* Work request 1:
Answer these questions from the article on COVID-19 in prisons:
(a) How many prisoners at the Green Bay Correctional Institution contracted the virus?
(b) By November, how many people in Wisconsin's prison population had contracted the virus?
(c) How many prisoners has Wisconsin lost to COVID to date?
* Work request 2: Reproduce word for word the passage of the article on COVID-19 in prisons, starting at "On the other" and ending at "the virus plunged.".

* Text for analysis:
++++++

Researchers use controlled studies to determine the efficacy of things such as products, drugs, advertising campaigns, etc. In the studies they limit subjects’ exposure to outside influences such as their diets if a weight-loss drug is being evaluated.
On the other side of the coin are random studies, where people are given a drug, for example, but maintain their normal lives.
In determining the effectiveness of the vaccines to treat COVID-19, the U.S. prison system is unwittingly serving as something of a controlled study.
In its initial stages, the pandemic ran rife through the prison population, where hundreds and sometimes thousands of people live in close, confined quarters.
Notwithstanding the inhumaneness of packed prisons and jails, they presented ideal conditions for the transmission of the coronavirus, infecting hundreds of thousands across the country.
But once vaccines were produced and prisoners inoculated, the number of those infected with the virus plunged.
Wisconsin proves the point.
As the pandemic gained steam, the Green Bay Correctional Institution became a petri dish when 258 of its prisoners — a full 25% — contracted the virus, as well as 25 staff members. The outbreak was the biggest among any of the nation’s prisons.
In August of 2020, Brown County, home of Green Bay, had the third-highest rate of infections in the state. Officials suspected the prison outbreak was the result of a staff member or an inmate recently admitted into the system.
By November, more than 10,000 or 50% of Wisconsin’s prison population had contracted the virus.
Today, even with a huge spike in cases due to the delta variant, the Wisconsin Department of Corrections has five active cases among inmates, and 45 among staff.
Kevin Carr, Secretary of the Wisconsin Department of Corrections, gives the full credit to the vaccines. Almost 70% of the prison population is fully vaccinated, Carr said in an interview with Wisconsin Public Radio.
“We’re not satisfied with 70 percent,” he said, a full 20% higher than the state as a whole.
“I’d love to see it a whole lot higher, and we’re working toward that through education and communication with the persons in our care and our staff.”
To date, Wisconsin has lost 32 prisoners to COVID.

++++++

(Dataset entries)
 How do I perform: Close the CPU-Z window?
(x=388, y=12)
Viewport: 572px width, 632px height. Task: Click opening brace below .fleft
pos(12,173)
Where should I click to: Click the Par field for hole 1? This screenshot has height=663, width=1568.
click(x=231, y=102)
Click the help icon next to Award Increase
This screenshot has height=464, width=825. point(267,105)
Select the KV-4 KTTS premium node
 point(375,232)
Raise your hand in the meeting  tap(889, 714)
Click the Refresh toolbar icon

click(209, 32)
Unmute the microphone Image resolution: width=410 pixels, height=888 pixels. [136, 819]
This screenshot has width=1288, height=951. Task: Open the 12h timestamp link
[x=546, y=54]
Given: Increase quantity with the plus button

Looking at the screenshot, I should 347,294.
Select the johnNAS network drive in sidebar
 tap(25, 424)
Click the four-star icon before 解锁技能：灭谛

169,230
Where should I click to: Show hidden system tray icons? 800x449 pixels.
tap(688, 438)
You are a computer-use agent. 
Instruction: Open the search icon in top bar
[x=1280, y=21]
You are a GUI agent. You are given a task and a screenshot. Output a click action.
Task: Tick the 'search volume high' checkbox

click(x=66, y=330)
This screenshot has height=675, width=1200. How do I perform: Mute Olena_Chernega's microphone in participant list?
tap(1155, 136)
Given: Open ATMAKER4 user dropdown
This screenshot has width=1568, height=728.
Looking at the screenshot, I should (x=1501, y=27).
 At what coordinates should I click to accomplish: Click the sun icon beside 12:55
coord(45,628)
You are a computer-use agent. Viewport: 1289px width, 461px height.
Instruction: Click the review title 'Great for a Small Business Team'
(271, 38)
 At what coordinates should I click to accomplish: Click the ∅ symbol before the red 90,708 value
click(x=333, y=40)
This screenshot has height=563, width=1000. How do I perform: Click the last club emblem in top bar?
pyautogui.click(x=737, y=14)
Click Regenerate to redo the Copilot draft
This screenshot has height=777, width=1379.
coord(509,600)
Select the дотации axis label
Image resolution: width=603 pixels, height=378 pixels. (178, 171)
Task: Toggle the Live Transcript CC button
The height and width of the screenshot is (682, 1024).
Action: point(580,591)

++++++

* Output 1:
(a) 258 prisoners, a full 25%.
(b) More than 10,000, or 50% of the prison population.
(c) 32 prisoners.

* Output 2:
On the other side of the coin are random studies, where people are given a drug, for example, but maintain their normal lives.
In determining the effectiveness of the vaccines to treat COVID-19, the U.S. prison system is unwittingly serving as something of a controlled study.
In its initial stages, the pandemic ran rife through the prison population, where hundreds and sometimes thousands of people live in close, confined quarters.
Notwithstanding the inhumaneness of packed prisons and jails, they presented ideal conditions for the transmission of the coronavirus, infecting hundreds of thousands across the country.
But once vaccines were produced and prisoners inoculated, the number of those infected with the virus plunged.